Les journalistes ont envahi notre installation : on n’avait jamais vu ça ! Thierry, notre secrétaire, a donné une dizaine d’interviews… »
Le 18 mai dernier, c’était l’Assemblé générale des actionnaires de Capgemini. Et des salariés s’y sont pointés aussi.
» L’augmentation qu’il nous proposait, on a calculé, ça équivalait à deux pizzas et un café par an. Et dans le même temps, le PDG s’augmente de 800 000 euros ! Et une partie des bénéfices part dans le rachat d’actions pour faire monter les cours. »
Malgré ça, Corinne et ses copains de la CGT peinent, d’habitude, à rameuter les troupes : » Dans la boîte y a 80% de cadres, c’est pas des gars qui dirigent, mais c’est des ingénieurs, des techniciens. C’est pas des gens habitués à faire grève. Mais petit à petit ça vient. Ils commencent à avoir les mêmes problèmes que nous. »

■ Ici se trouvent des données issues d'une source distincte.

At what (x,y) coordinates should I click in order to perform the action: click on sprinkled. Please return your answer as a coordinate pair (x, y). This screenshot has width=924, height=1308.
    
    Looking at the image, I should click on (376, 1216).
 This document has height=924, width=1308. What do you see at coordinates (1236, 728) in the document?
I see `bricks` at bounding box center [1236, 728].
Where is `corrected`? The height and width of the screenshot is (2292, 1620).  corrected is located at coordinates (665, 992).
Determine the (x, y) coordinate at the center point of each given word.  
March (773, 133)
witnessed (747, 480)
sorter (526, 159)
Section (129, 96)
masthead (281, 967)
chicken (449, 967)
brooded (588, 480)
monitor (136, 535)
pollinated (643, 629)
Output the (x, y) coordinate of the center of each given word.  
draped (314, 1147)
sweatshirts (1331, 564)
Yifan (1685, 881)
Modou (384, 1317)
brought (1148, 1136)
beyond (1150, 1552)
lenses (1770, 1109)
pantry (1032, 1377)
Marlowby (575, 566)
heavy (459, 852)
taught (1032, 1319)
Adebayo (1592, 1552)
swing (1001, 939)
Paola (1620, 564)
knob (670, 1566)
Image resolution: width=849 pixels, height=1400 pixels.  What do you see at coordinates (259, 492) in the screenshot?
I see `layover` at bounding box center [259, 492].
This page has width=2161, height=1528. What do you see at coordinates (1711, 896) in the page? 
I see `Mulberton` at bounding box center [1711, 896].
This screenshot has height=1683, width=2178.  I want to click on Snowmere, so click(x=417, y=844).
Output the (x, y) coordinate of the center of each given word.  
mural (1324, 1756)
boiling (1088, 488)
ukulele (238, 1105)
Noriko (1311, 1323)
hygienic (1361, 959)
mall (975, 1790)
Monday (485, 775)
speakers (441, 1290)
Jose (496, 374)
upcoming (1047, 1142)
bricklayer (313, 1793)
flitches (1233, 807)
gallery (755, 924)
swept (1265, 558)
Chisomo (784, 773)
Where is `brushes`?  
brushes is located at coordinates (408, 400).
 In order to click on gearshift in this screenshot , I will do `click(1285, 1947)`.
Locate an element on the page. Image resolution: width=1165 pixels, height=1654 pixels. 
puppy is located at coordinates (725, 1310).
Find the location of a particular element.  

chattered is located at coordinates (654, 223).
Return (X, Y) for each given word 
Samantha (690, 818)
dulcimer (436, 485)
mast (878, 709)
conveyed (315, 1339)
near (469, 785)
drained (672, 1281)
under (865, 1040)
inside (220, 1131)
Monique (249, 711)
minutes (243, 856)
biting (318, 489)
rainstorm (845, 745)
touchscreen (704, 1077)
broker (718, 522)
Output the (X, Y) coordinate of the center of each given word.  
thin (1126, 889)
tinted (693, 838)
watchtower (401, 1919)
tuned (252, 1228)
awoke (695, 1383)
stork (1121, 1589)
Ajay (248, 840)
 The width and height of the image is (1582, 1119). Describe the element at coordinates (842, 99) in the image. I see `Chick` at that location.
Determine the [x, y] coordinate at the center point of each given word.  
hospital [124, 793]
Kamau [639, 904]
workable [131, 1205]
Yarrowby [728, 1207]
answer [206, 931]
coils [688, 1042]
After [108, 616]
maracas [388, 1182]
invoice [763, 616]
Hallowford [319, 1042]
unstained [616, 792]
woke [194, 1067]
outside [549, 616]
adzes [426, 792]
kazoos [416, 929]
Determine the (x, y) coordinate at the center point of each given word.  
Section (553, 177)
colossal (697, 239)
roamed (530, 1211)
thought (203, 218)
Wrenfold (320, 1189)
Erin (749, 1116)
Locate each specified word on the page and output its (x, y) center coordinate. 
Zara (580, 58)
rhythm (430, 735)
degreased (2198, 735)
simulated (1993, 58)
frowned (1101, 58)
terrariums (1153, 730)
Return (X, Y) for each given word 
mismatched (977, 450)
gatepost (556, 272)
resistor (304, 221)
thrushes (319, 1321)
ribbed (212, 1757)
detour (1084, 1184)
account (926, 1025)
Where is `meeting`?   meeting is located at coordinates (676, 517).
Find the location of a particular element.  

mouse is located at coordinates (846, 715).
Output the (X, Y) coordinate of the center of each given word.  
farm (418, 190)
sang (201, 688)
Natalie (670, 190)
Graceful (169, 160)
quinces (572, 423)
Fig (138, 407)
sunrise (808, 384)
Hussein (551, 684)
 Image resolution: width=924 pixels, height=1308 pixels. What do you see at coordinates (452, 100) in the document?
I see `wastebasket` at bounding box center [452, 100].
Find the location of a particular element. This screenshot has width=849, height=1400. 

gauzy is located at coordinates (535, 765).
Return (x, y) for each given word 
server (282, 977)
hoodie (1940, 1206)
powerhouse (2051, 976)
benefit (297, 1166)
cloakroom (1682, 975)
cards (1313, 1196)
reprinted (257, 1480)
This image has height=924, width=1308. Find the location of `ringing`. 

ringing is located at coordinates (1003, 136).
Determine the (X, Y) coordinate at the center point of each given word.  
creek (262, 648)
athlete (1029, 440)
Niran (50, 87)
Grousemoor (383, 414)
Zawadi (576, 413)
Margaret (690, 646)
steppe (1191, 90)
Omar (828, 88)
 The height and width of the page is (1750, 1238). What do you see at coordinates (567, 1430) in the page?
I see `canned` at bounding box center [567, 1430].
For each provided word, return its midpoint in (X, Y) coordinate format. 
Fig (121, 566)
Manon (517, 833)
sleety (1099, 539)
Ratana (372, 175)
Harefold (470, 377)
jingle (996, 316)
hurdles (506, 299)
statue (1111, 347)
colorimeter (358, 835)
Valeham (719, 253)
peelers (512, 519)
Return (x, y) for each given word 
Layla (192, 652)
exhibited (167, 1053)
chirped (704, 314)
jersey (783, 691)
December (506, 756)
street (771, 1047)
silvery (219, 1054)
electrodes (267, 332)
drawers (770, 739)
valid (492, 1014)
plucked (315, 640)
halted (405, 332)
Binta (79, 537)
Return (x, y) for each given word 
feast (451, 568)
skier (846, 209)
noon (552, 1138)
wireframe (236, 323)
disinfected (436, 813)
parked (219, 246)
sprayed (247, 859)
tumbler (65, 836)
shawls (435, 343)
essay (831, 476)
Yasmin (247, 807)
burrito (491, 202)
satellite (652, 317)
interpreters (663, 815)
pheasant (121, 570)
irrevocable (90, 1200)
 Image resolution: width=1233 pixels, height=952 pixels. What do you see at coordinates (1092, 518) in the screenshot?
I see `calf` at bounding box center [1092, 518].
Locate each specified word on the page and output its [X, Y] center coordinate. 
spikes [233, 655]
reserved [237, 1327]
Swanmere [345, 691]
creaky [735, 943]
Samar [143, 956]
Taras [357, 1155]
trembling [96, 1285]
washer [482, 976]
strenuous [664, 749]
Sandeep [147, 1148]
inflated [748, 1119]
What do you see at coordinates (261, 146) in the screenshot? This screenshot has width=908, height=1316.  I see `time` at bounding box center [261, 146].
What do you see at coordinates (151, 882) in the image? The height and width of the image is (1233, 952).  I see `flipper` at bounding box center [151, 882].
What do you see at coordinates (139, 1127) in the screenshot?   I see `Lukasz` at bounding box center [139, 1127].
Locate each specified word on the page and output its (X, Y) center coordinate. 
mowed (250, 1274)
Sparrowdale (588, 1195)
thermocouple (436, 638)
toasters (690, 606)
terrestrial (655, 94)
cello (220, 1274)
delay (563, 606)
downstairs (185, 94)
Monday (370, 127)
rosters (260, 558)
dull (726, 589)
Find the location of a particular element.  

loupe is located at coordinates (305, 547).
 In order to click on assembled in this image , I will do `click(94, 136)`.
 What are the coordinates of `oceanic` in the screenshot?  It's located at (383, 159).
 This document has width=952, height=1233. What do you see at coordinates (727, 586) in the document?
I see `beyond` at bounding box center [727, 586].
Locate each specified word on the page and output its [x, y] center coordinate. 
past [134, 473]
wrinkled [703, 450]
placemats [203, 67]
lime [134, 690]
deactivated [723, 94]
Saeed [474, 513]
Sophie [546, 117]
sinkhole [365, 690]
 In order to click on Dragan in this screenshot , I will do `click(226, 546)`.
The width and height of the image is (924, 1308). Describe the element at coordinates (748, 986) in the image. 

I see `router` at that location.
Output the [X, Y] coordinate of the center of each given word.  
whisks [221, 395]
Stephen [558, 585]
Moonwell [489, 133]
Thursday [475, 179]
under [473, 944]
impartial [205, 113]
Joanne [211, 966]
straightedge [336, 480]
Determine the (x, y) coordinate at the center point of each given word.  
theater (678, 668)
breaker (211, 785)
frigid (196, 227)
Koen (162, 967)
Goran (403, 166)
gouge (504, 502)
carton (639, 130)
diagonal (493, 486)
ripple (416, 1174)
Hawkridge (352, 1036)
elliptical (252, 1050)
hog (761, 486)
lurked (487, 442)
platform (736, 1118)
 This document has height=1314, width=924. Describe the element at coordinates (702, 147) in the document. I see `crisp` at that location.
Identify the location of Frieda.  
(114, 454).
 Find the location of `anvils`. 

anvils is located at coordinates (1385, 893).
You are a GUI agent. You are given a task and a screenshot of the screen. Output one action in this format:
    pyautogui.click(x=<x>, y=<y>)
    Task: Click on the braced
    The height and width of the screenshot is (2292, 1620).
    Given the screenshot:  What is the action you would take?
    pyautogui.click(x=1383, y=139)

Faut dire que, désormais, le » numéro 1 du service informatique en France » emploie deux fois plus de personnes en Inde qu’ici. Ça fait penser à la conclusion du livre Le grand bond en arrière, de Serge Halimi :
» La même logique [de délocalisation] menaçant de s’étendre prochainement à des professions de plus en plus spécialisées (y compris de conseil juridique, médical, éditorial), les effets positifs du libre échange pourraient bien ne plus seulement être mis en doute par des ouvriers populistes mal dégrossis. Si des ingénieurs, des diplômés de troisième cycle, des polyglottes entrent dans la danse de la contestation, l’ordre libéral va devoir trouver autre chose comme réponse à l’inquiétude générale que le rabâchage des théories de Ricardo. «

» Et pourtant, poursuit Corinne, Paul Hermelin, c’est un patron qui se dit socialiste, c’est un ami de Hollande, et ancien directeur de cabinet de DSK. Il était même sur une liste PS à Avignon. Du coup, on s’est dit qu’il fallait qu’on l’attaque sur son image. »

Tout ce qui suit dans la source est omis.